The eel was dismayed. “It’s not about the starch, is it?” asked the eel, who had demanded an extremely large amount of starch for its little dress shirt.
“No, it’s not about the starch, it’s about the fact that you are an eel. My wife had accepted your shirt the other day, while I was on my lunch break, scavenging for wire hangers. If I had been in the store, I would not have accepted your shirt, and would have advised you to take your business elsewhere!”
“Well, can I at least have my shirt back?” said the eel, trying to remain reasonable and even-tempered.
“No, you may not,” said the dry cleaner. “Good day, sir!” The eel felt very disappointed by this verbal transaction, and slithered out of the store, looking for a lawyer to implement a legal remedy against the dry cleaner.
The eel moved down the street, deftly evading proprietors of local eateries, who viewed it as a fine delicacy to include on the day’s lunch menu. They stabbed at the eel with plastic forks on the sidewalk, but it avoided their jabs, sliding into the wood-paneled lobby of a crusading populist lawyer, much esteemed for defending the consumer against unjust business aggression. “We cannot serve you, as you are an eel,” said the receptionist, filing her nails, her left eyebrow arched aggressively. The eel dejectedly slithered out the door and back onto the sidewalk.
The eel continued along the cement without incident, eventually encountering a pile of clothes hangers, left near the sidewalk after an unsuccessful garage sale. One of the hangers was solid gold, with an inestimable value. The eel decided to attach itself to that hanger, and have a nap, as it had been a long stressful day. Along that same sidewalk stalked the dry cleaner, scavenging for clothes hangers. “I must find the right hanger for the lawyer’s suit,” he said to himself urgently, feeling the sun’s rays on his skull, looking to the sky for inspiration. Happening upon the pile of hangers, he sorted through it quickly, palms sweating. He instantly mentally discarded the gold hanger, as it had the distasteful eel attached, choosing instead a plastic model with exciting stripes.

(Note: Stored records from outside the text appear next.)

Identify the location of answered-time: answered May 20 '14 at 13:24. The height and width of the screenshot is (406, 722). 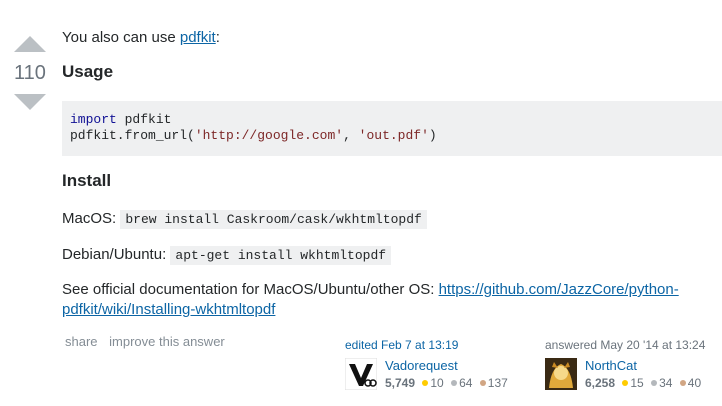
(626, 345).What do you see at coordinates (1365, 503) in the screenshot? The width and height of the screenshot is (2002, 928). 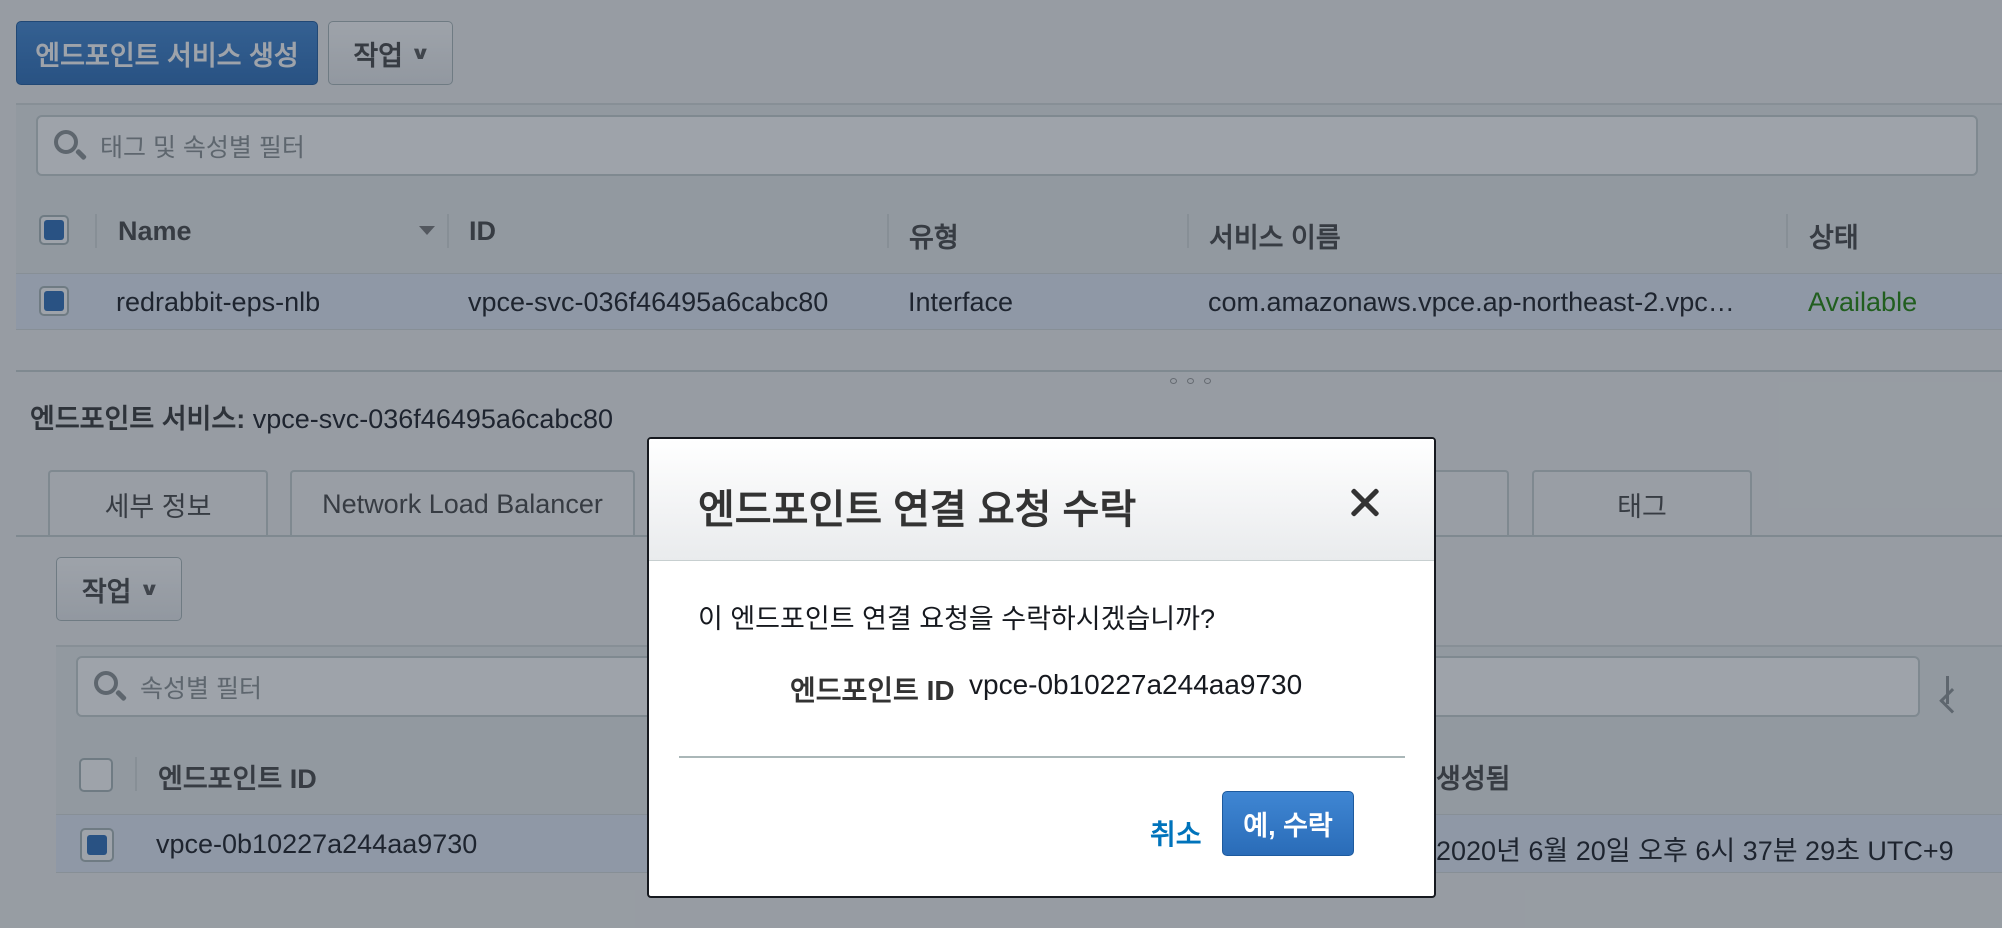 I see `close-icon` at bounding box center [1365, 503].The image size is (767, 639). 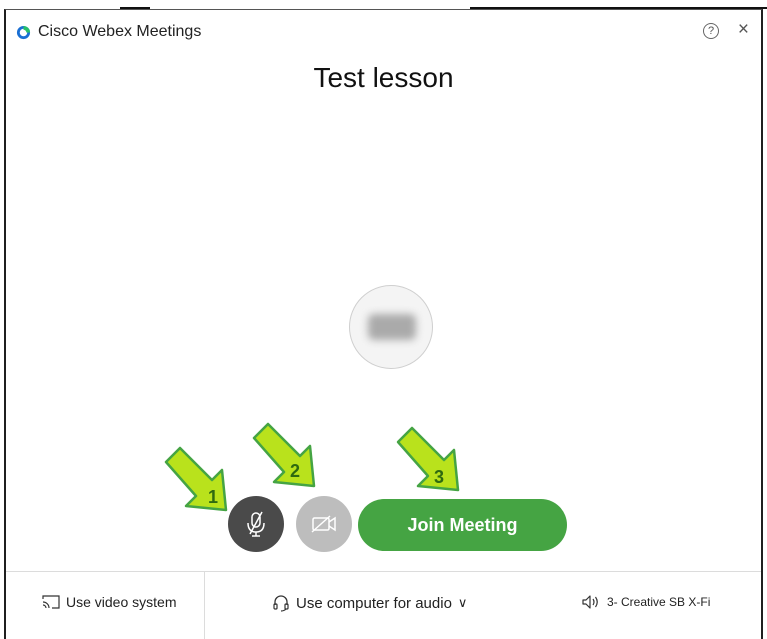 I want to click on annotation-arrow-3: 3, so click(x=428, y=459).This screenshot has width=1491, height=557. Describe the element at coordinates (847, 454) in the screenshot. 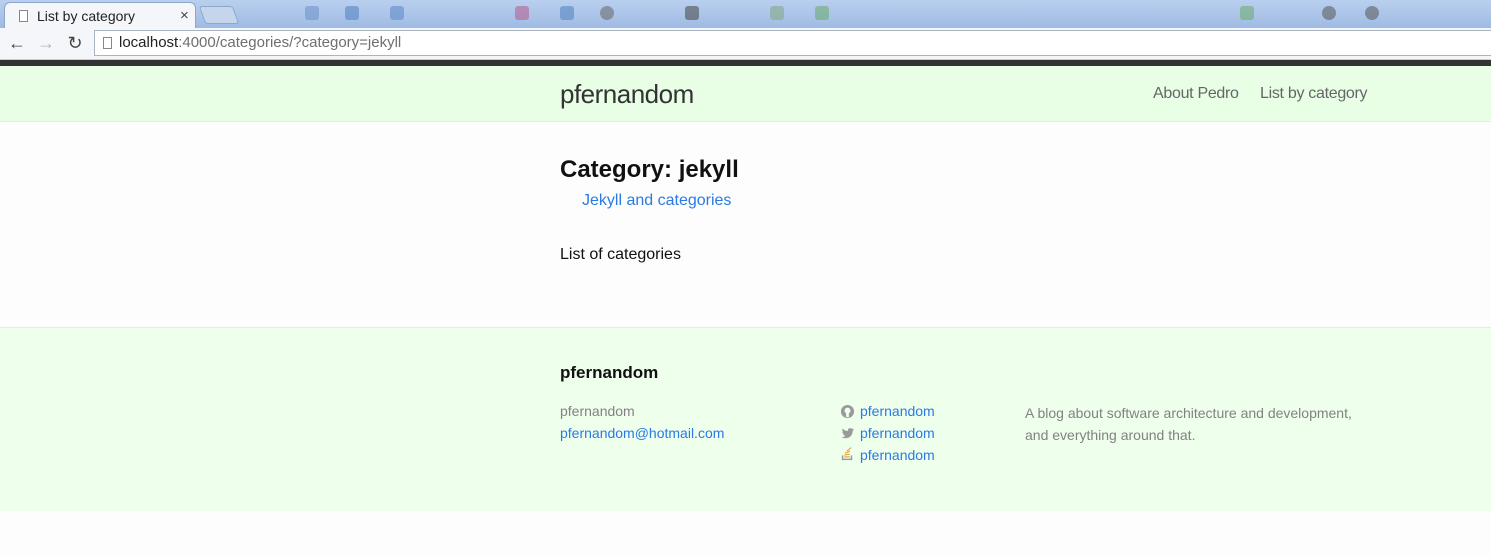

I see `stackoverflow-icon` at that location.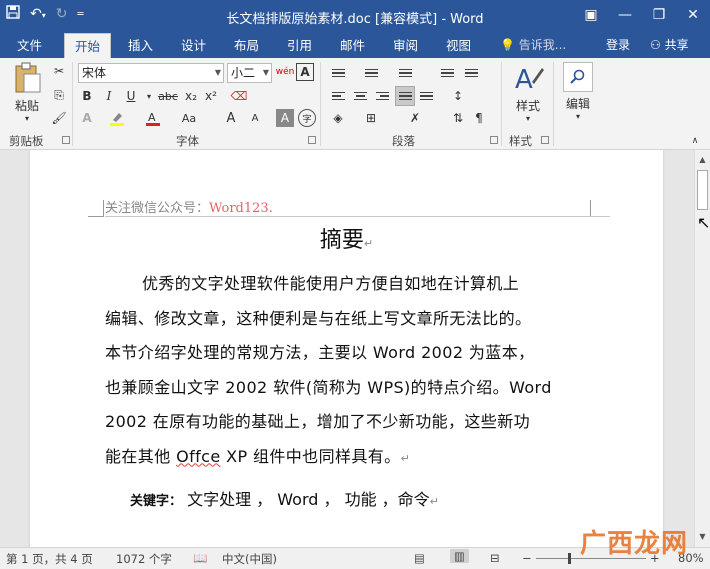 The height and width of the screenshot is (569, 710). What do you see at coordinates (80, 14) in the screenshot?
I see `customize-icon: ═` at bounding box center [80, 14].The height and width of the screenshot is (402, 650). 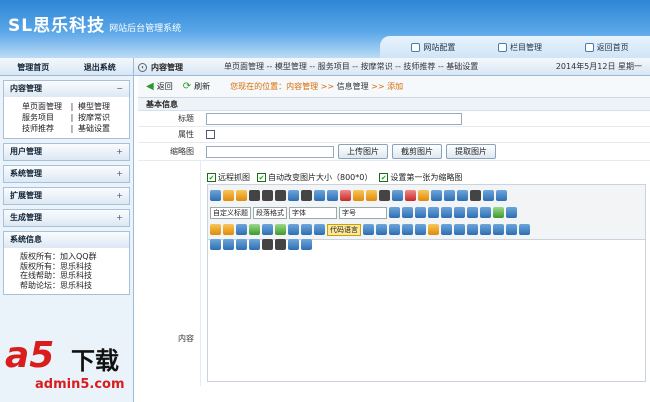 What do you see at coordinates (502, 196) in the screenshot?
I see `row-spacing-bottom-icon` at bounding box center [502, 196].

Returning to the store, just in time, as the populist lawyer strode in, ticket in hand, the dry cleaner hung the lawyer’s coat on the plastic hanger with exciting stripes, and completed the transaction. The lawyer disappointedly looked at the hanger, and suddenly in a fit of pique, began striking the dry cleaner with it, deriving populist satisfaction not yielded by his lawsuits, as the eel slept.